■ PROMPT ■
Scan the data below for the string "height". Copy every line where it appears.

■ SUPPLIED RECORDS ■

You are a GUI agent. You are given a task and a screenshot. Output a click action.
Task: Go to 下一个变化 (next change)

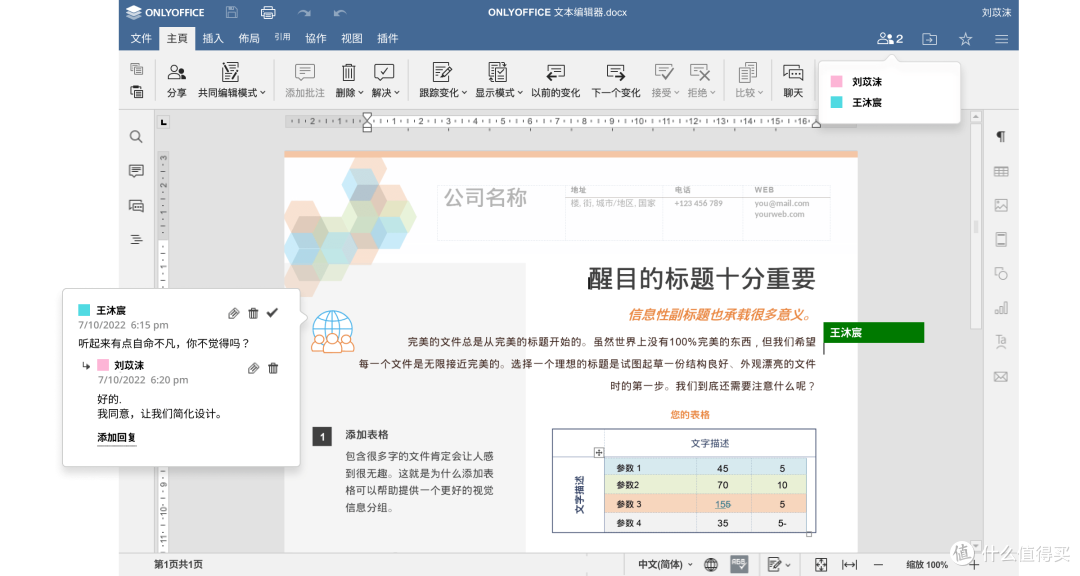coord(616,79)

---

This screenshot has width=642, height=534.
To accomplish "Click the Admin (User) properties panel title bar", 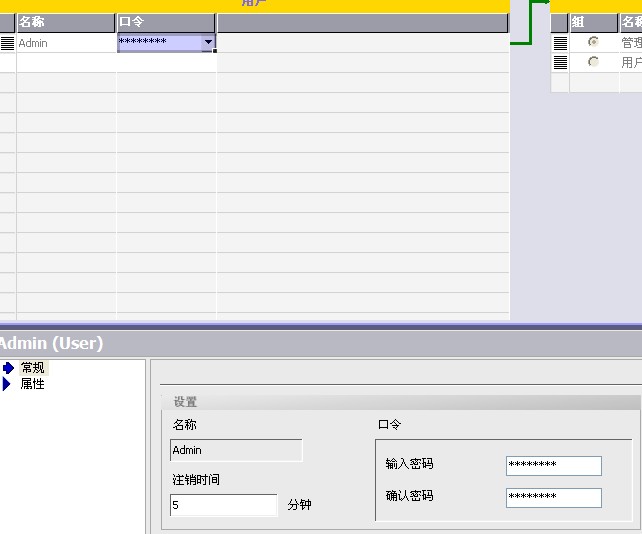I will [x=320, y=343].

...

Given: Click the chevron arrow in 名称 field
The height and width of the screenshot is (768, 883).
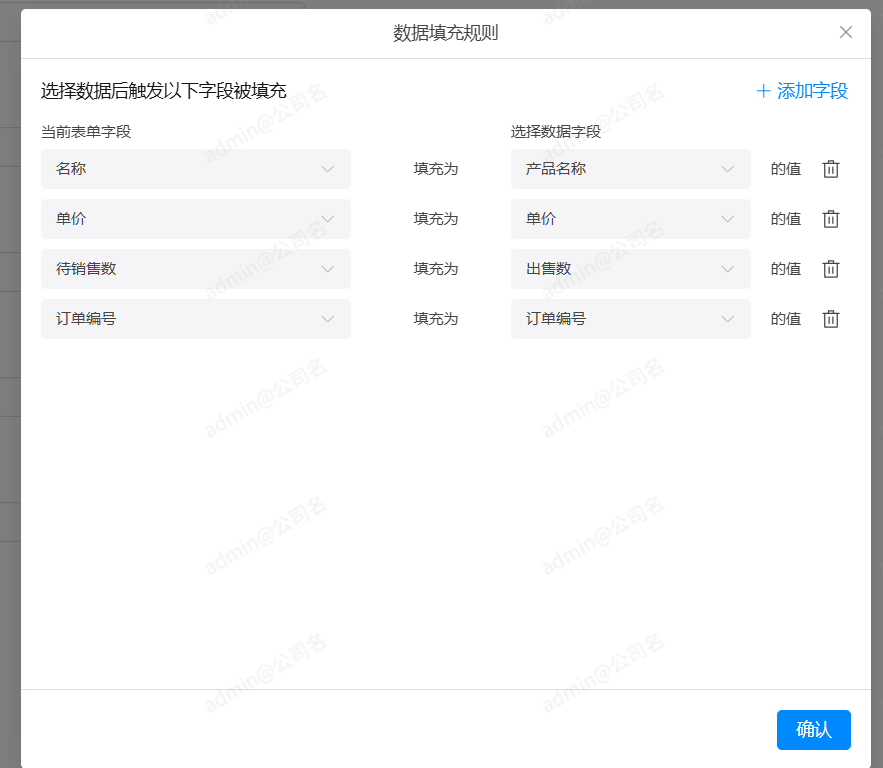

■ RESULT ■
This screenshot has width=642, height=534.
The height and width of the screenshot is (768, 883).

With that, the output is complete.